そのチーフ、大事に取っといてね。間違っても洗濯しないでくれよ。
「俺も有名になったもんだなぁ」
ふと洗面台の鏡に映り込んだ自分の姿にちらりと目を向ける。何の変哲もない春物のジャケットを着てはいるが、威圧感を与えるほどでかい身体はたしかに物珍しいだろう。
この15年ほどで日本のラグビー人気もすっかり定着したことから、ラグビーワールドカップはオリンピックやサッカーワールドカップと並んで国内メディアの注目を集めるスポーツイベントとして数えられていた。開催までまだ半年近くあるが、スポーツ特番では既に誰が代表に選ばれるか、今大会の優勝候補はどの国かといった話題が頻繁に飛び出してくる。
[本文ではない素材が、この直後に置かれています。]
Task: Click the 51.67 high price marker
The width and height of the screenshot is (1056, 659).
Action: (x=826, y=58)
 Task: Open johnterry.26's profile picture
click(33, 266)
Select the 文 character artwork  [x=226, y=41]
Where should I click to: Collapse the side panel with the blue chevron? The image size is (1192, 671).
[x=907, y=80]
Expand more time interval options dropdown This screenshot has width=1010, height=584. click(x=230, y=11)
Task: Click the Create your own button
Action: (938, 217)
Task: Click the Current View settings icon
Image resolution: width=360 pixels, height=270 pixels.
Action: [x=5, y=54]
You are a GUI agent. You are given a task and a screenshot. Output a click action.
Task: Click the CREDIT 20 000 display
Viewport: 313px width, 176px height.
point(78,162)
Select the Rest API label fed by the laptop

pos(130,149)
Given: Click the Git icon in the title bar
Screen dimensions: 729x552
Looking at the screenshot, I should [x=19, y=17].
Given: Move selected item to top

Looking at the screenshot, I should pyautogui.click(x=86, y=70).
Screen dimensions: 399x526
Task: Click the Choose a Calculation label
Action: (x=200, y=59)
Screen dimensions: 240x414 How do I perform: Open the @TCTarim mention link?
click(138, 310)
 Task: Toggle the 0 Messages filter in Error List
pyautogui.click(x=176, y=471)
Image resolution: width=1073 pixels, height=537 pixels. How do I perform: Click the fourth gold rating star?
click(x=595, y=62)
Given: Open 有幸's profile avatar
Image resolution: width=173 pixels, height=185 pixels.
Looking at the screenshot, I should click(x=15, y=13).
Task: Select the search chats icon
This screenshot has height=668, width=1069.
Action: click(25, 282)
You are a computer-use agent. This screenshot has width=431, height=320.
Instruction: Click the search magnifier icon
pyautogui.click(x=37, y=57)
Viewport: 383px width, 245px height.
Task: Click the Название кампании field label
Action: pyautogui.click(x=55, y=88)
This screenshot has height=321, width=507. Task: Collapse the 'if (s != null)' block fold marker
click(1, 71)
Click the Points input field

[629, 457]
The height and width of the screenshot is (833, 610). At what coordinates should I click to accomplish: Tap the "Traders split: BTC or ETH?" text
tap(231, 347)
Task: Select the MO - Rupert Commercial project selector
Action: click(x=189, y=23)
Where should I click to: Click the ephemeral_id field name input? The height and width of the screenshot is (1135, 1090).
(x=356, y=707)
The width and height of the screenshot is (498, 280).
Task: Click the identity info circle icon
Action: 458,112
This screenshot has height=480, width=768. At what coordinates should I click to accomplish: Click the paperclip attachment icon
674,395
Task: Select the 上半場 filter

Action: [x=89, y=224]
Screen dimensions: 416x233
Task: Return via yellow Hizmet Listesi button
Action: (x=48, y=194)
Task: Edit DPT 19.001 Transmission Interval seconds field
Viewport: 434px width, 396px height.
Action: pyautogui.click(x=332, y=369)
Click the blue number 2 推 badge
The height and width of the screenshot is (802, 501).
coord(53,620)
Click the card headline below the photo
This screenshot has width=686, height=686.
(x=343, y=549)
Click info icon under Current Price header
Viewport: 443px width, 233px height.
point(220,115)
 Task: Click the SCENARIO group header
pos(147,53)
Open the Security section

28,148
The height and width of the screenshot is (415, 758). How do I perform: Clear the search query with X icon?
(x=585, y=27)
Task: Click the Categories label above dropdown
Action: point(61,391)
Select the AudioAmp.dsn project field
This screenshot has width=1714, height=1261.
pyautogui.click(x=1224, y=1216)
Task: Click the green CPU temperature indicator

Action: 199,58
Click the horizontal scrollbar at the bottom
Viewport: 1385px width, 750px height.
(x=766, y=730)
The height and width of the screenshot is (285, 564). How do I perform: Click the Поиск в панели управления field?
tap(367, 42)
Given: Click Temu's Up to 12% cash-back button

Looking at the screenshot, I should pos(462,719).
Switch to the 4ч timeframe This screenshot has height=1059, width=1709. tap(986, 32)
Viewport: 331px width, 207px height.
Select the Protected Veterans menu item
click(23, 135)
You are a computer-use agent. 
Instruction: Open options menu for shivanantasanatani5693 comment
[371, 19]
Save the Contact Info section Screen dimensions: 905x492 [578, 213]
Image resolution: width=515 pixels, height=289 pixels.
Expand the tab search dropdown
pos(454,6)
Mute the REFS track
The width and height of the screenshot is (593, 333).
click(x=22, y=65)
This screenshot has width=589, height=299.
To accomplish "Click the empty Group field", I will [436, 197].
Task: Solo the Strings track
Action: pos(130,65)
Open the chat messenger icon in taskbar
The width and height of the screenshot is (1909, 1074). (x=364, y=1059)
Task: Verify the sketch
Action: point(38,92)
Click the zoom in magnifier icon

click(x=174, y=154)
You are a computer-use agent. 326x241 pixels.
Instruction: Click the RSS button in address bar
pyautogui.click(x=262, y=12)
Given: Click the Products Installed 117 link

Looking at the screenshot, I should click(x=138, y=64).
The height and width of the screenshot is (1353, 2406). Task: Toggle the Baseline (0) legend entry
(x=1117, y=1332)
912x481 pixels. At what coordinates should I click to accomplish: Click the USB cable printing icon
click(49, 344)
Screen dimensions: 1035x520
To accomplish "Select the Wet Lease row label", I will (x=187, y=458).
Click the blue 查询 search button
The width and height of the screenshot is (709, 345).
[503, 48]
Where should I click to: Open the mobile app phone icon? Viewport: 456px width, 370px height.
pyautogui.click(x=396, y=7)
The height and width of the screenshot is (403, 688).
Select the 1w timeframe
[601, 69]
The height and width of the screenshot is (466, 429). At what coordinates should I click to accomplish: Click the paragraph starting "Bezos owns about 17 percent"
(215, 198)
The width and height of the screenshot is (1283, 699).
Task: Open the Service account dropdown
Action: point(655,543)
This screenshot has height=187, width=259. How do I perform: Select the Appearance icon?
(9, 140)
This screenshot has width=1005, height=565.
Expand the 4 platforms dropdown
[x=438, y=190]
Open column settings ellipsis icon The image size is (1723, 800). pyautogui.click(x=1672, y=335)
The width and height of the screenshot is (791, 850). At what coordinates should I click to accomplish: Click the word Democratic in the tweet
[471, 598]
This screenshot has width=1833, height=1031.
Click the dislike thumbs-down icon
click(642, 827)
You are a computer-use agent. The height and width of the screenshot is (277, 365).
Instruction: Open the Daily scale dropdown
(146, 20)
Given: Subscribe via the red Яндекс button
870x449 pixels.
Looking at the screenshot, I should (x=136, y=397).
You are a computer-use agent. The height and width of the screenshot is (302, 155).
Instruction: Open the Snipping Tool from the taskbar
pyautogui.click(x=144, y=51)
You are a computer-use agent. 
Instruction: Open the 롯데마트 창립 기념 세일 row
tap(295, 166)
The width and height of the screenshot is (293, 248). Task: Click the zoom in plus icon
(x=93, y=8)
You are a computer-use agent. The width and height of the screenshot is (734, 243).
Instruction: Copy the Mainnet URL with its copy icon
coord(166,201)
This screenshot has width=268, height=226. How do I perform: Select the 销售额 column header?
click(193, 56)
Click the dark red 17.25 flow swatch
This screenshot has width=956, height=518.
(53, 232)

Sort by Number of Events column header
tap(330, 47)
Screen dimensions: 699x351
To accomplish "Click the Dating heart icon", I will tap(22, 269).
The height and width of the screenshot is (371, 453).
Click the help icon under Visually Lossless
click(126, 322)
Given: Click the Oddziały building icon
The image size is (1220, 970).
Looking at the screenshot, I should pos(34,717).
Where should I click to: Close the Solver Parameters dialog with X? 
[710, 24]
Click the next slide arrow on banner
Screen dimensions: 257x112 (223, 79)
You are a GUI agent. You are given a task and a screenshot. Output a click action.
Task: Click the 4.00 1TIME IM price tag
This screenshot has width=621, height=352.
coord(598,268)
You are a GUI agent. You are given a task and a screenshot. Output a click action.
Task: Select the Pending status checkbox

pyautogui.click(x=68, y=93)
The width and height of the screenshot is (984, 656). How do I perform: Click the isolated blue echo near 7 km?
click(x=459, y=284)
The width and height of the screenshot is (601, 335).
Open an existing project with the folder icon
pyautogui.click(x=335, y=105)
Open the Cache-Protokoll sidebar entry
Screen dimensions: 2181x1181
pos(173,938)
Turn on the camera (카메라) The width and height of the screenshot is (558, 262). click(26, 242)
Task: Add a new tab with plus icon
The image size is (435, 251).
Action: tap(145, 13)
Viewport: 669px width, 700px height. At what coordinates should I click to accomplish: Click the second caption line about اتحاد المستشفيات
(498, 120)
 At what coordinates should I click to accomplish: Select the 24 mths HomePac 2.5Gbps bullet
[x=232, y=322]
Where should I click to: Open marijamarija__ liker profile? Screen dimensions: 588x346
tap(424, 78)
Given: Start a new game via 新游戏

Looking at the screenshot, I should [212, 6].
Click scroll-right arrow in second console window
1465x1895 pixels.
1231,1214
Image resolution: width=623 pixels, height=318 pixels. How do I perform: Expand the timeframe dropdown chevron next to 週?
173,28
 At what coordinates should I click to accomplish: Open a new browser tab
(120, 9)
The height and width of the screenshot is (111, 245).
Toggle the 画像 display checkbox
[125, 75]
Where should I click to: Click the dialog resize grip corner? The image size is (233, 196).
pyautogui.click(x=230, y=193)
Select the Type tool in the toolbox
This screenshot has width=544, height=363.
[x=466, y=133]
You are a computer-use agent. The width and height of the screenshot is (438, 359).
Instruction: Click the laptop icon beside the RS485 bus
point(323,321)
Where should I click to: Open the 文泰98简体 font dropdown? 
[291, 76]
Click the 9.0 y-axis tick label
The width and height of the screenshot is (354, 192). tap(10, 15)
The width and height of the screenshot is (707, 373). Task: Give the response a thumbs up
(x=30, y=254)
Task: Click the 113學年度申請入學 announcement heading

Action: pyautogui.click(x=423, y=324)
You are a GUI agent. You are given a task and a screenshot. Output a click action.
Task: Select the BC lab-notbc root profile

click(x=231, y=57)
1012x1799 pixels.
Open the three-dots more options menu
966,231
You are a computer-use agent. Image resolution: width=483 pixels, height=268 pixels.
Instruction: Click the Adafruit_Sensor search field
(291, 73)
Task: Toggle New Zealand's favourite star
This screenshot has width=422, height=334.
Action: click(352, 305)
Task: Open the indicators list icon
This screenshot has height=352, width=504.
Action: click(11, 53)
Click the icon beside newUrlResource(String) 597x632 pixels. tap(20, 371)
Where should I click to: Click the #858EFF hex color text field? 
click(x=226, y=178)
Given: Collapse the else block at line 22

ちなみに人気なのはイケメンセンター秦亮二、そしてフルバック西川俊介のツートップだ。やっぱバックスの方がカッコイイのは仕方ないよな。フォワード、それもプロップなんて観戦初心者にとってはスクラムに混じってるデブなモブAくらいにしか映らないだろうし。
代わりと言っちゃなんだが、元ラガーマンとかガッチガチのスポーツオタのおっさん連中からの評判はすごいんだぞ。あんまり嬉しくないけど。